A small box appears at the bottom of the screen, showing Ennis and Jordan as they analyse the video. A smile begins to form on Jordan’s face.

“Now, for new surfers, the head cock might be quite drawn out and laboured. That’s ok. It’s not until you become an experienced surfer that you will be able to cock back your head and scowl in one fluid movement. But this is what I love so much about it. It’s a set up turn. By drawing it out it gives you time to think about what your response is going to be.”

Ennis begins to pay with the mouse in front of Jordan. On screen surfer B’s head cocks backwards and forwards as he toggles the video.

“I can tell this guy here knows his stuff. Boy I love it. Just watch how smooth this is.”

“Well, moving on,” says Jordan.”

“Yes, sorry. If we skip forward a few frames, we can now see the telltale signs of the scowl itself forming on the surfer’s face. His eyes begin to squint, his mouth and nose are scrunching both inwards and upwards, towards his eyes.”

Circles appear in the relevant areas of Surfer B’s face.

“Yes I can certainly see what you’re saying there,” says Jordan.

“Again, you could say he looks like he’s just opened up a big dirty nappy. And in many ways he has, because the skilled surfer should treat any question or comment put to him in the surf like it is a pile of the most horrendous, disagreeable, stinking shit he has ever encountered.”

The computer beeps again.

“Another one here from Instagram user WSL_Junky. It says, ‘So anything you say to him, he will be disgusted?”

“Yes that’s correct,” says Ennis. “You could be talking about the waves, the weather, the crowd. You might even just be saying hello. All enquiries from any person that you can not readily identify as a core surfer should be treated the same. Observe.”

The video plays again, looping back to the start of the scene. Surfer A says, “Hi friend! Some pretty pumping waves out here today, huh?”

“You’ve got to be kidding me,” drawls surfer B, with a voice that hisses like piss being poured over a fire. “This surf is absolutely horrendous. I haven’t seen a bank this bad since the summer of 1998. Pumping waves. You’ve got to be KIDDING ME. “

The video freezes, so that surfer B’s mouth is contorted mid-scowl.

“Oh I love it. Jeez I love it,” says Ennis. “I can really see this surfer is a natural, he cares about his technique. The absolute distaste with which he responds. The slow and purposeful delivery. The reference to surf conditions from a time when the other surfer most likely hadn’t even been born yet, let alone started surfing. Each of these seemingly minor considerations come together to produce what is, to me, pure poetry in motion.”

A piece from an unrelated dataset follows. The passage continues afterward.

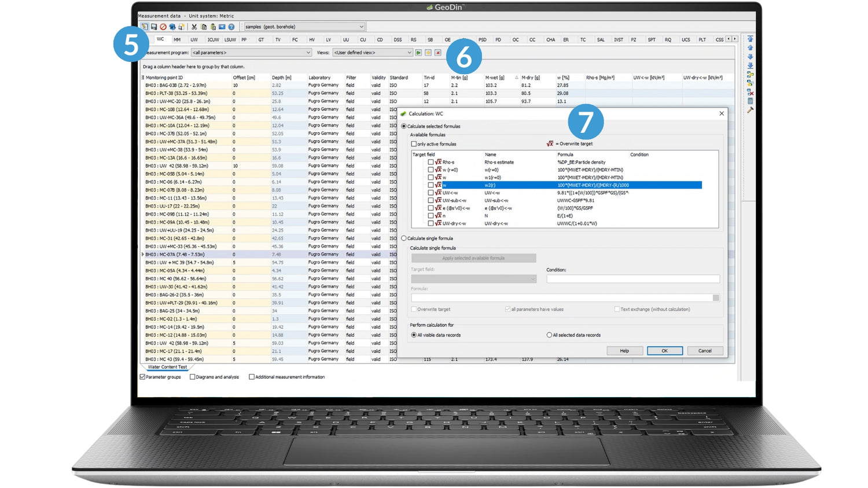Click the Cut scissors icon
Image resolution: width=868 pixels, height=488 pixels.
194,27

“Yes,” says Jordan, whose earlier look of disdain for Ennis has been replaced by one of adoration. Of respect. Of love.  “Yes, absolutely.”

The computer beeps again, breaking him from his reverie. He stops, refocusses.

“Twitter user kanoaigarashi asks, is the scowl the only way to engage with fellow surfers?

“Not at all,” says Ennis. “There’s  the grunt, the sardonic smile, and even the maniacal laugh. It’s really up to the surfer to use his surf knowledge and intuition as to what technique best suits the situation at hand.”

“Fantastic,” says Jordan. “Well, Everytime we have one of these sessions I learn something new. And today has not disappointed. I hope you surfers at home got as much out of this session as I did.”

Ennis nods contently.

“Well, there we have it, continues Jordan. “Another successful #askeSurf session. I certainly know I’ll be practising my scowl in the mirror tonight when I get home. I hope you will be too!”

The meSurf logo appears on screen, and the homely acoustic soundtrack kicks back in.

Jordan turns to Ennis, not realising the microphone is still on.

“So, Ennis, what are you up to now? Should we head back to my place for a video review session? Maybe stir up a couple of cheeky gin kombuchas?”

Just as the screen begins to fade, we see Ennis slowly cock his head back. His eyes begin to squint, and his mouth and nose scrunch  both inwards and upwards, as if he is opening a dirty nappy.